What you are asked to do:
Copy out every line in the records below that contains the string "Expand". Case counts.

________________

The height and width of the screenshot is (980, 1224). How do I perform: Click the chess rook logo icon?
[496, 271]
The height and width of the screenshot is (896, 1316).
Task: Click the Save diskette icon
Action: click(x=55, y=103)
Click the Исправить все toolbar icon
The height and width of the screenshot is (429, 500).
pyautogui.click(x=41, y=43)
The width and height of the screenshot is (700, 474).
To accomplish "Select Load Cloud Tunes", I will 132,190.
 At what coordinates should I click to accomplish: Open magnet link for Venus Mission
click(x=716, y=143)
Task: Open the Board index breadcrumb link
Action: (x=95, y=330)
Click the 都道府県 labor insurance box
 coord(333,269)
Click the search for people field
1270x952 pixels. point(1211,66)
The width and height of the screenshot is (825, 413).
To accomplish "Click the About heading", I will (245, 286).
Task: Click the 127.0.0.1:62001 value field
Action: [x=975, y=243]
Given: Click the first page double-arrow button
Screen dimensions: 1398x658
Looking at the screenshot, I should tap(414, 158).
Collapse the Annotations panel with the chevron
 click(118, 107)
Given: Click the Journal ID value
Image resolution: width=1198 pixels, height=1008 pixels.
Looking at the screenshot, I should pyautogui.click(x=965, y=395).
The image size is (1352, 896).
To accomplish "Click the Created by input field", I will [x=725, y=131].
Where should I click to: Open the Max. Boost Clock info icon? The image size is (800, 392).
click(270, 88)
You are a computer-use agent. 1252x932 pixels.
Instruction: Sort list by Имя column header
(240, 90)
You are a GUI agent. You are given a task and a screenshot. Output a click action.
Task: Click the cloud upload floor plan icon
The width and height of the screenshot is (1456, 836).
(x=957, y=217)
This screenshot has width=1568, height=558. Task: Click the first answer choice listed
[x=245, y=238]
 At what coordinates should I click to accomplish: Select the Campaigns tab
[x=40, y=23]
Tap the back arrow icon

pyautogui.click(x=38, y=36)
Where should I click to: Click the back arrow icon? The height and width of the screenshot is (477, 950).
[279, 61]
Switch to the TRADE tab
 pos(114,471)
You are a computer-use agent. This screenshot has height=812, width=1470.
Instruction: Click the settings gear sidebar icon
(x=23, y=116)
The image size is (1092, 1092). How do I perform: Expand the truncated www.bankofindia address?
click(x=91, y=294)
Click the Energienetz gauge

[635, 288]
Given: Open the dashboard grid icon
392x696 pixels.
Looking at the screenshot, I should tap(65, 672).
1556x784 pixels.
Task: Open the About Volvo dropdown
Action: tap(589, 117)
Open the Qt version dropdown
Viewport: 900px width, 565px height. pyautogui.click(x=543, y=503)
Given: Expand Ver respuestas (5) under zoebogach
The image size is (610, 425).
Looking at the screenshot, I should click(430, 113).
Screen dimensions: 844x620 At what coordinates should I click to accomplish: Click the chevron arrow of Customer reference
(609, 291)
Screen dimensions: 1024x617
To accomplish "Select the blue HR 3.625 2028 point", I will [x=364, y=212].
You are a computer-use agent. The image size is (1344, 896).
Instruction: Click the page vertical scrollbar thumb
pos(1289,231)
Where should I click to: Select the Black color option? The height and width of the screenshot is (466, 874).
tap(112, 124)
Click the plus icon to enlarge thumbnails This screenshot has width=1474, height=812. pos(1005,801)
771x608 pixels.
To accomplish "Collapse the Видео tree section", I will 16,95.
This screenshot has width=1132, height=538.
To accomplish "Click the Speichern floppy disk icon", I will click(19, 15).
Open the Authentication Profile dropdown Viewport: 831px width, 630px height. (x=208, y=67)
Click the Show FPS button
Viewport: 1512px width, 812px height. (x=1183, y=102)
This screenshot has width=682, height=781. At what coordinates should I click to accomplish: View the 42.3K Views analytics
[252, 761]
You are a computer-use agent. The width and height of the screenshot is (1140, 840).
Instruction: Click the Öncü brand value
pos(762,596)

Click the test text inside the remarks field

________________

The response:
The image size is (1092, 1092). How do I perform: Expand the truncated www.bankofindia address?
Given: Expand Ver respuestas (5) under zoebogach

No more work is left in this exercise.